Aux antipodes

On ne saura jamais ce que la Caisse d'emballage posée à l'envers de Braque renfermait (1). Ce que l'on sait, c'est que sur cette caisse, dans un coin de l’atelier, reposent un vase et un bocal, magnifiquement dessinés, éléments d’une nature morte, que le peintre va composer, imagine-t-on.

Aussi peut-on représenter le temps qui passe et la brièveté de l’existence, de l'existence même de l’artiste, qui lutte contre la montre – "À cette œuvre, il est temps de me mettre", s’exclame Marcel, alors que s'achève La Recherche du temps perdu. Mais il ne suffit pas pour cela de le dire (2) ou de plonger un corps dans un bac de formol.
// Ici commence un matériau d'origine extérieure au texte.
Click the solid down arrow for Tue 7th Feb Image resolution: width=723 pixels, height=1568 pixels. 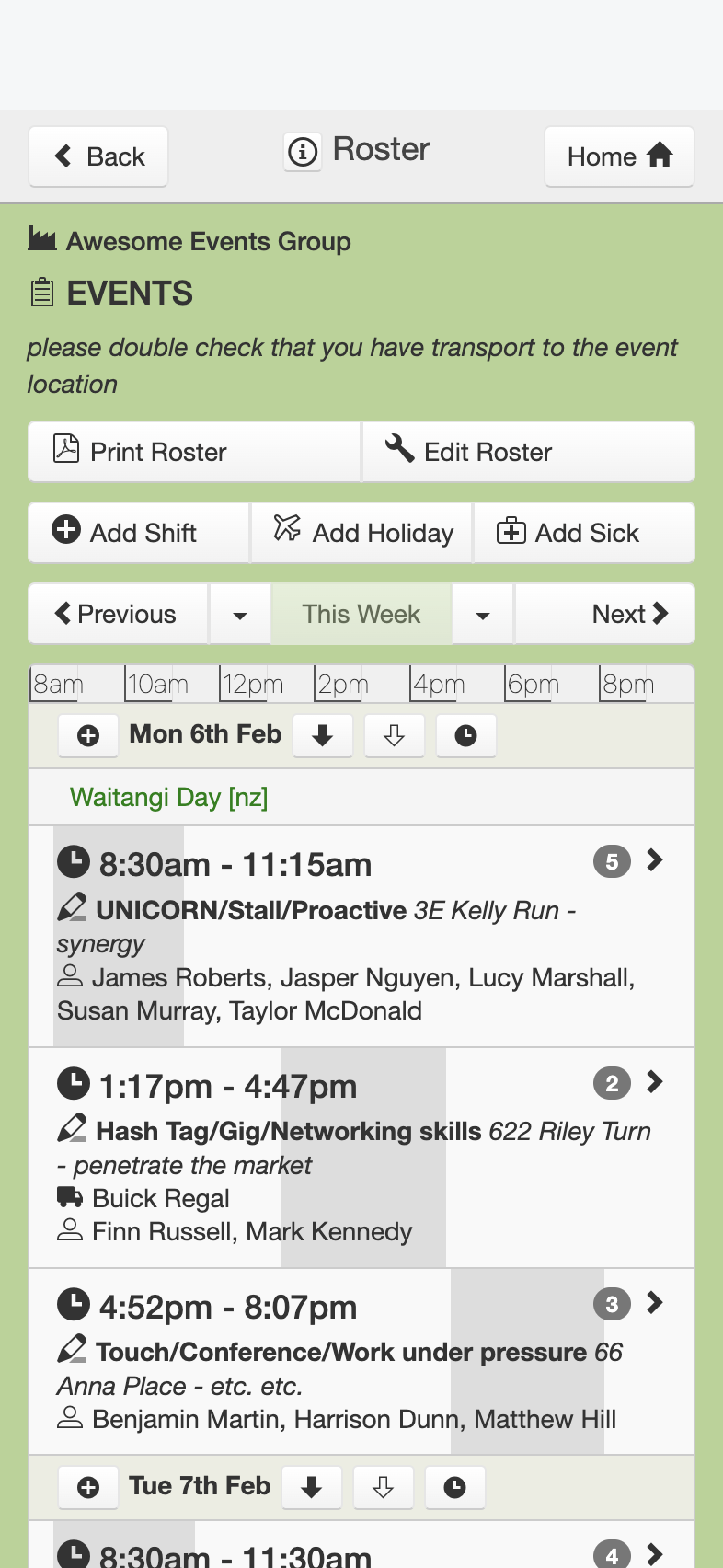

"Nous avons tendance à oublier le saut prodigieux dans l'inconnu que Gauguin a fait faire à son temps, écrit Pierre Francastel, en 1950, dans Peinture et société. C'est parce qu'il ne pouvait pas se contenter de creuser les problèmes en les approfondissant par la méditation et la réflexion comme Cézanne – qui fut presque l'homme d'un paysage – que sa destinée a été orientée. Il a couru aux antipodes faute de trouver chez nous un aliment pour son génie. […] Gauguin le premier a été l'homme qui a élargi nos horizons non pas seulement sentimentaux mais figuratifs. Il occupe de ce point de vue une place unique dans l'histoire des transformations de l'espace moderne. Il est le héros du rapprochement des civilisations. Il a donc, avant tout, matériellement brisé les cadres de l'ancien espace. Si l'on peut rêver aujourd'hui d'une civilisation fondée sur un nouvel humanisme, ce n'est certainement pas en pensant à de vaines nostalgies, mais à un effort concret de l'homme pour mieux saisir les conditions permanentes de sa destinée."
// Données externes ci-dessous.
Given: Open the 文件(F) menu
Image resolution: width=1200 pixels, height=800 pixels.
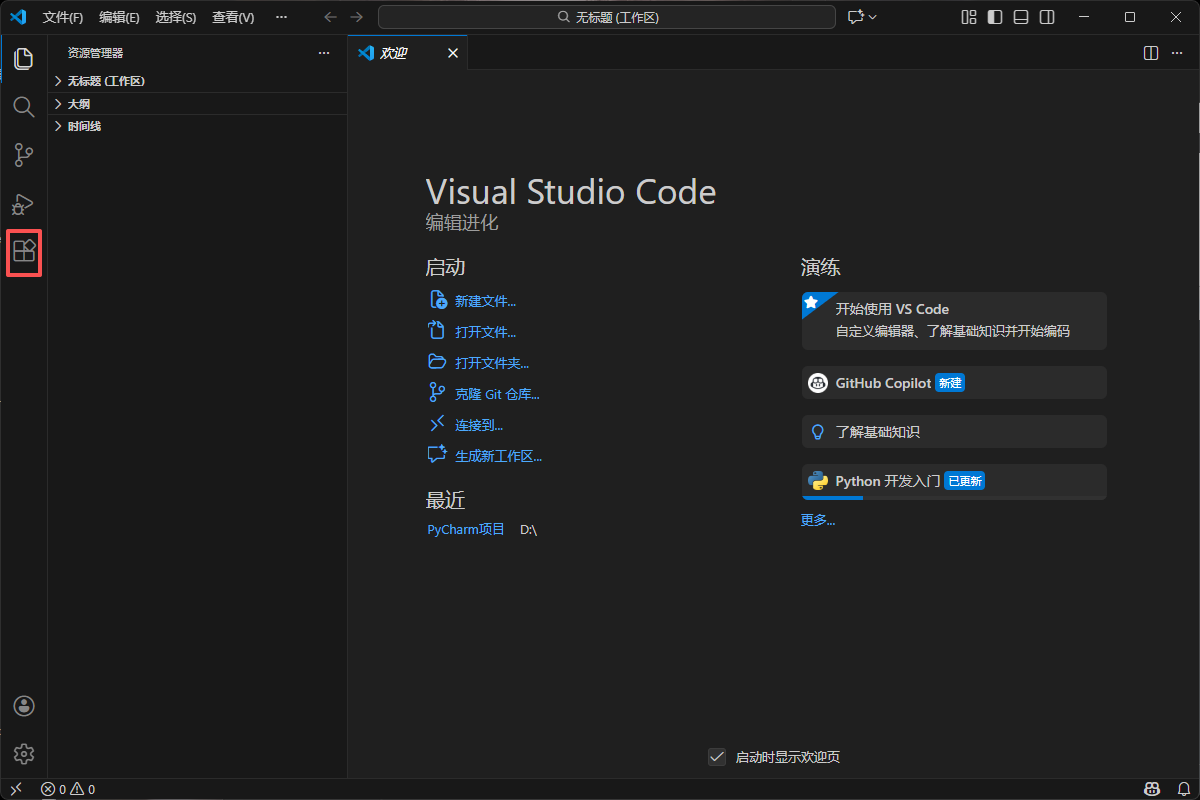Looking at the screenshot, I should pos(63,18).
Francastel ajoute : "La suggestion incontestable qu'éprouvent tous ceux qui regardent les Gauguin est le produit non d'un miracle de sensibilité, mais d'un miracle d'art. Ce n'est pas l'émotion de Gauguin qui l'a fait peintre, c'est sa puissance à exprimer, c'est-à-dire à préciser et à matérialiser un certain nombre de détails précis plastiquement ordonnés (3)."

Damien Hirst est sans doute sensible, comme beaucoup de monde : "Mr. Hirst said he became fascinated with childbirth after having children of his own." (4) A-t-il pour autant en quoi que ce soit élargi nos horizons figuratifs ?

Notes

1. Georges Braque, La Caisse d'emballage, 1947, Suisse, Nahmad Collection.
2. Sur le site officiel de Damien Hirst, on peut lire par exemple : "'For the Love of God' acts as a reminder that our existence on earth is transient." Au cas où l'on n'aurait pas compris.
3. Pierre Francastel, Peinture et société, Denoël, 1977, p. 210-211.
4. Jean-Antoine Houdon, je dis ça comme ça, n'a pas attendu d'avoir des enfants pour s'intéresser à la petite enfance : "L'intérêt du sculpteur pour la toute petite enfance se manifesta avant la naissance de sa propre fille avec un buste tout à fait extraordinaire, celui d'un nouveau-né que l'on pense identifier avec Auguste-Romain de Bourge […] Cette sculpture anticipe la description individualisée du visage enfantin qui se développa chez Houdon en transcrivant les traits de ses filles : le petit de Bourge, si l'on accepte cette identification, est scruté sans complaisance. C'est un gros bébé joufflu, au crâne quelque peu difforme […], à la moue revêche et aux yeux tristes étonnamment présents." Houdon, Musée du Louvre, 2006, p. 172.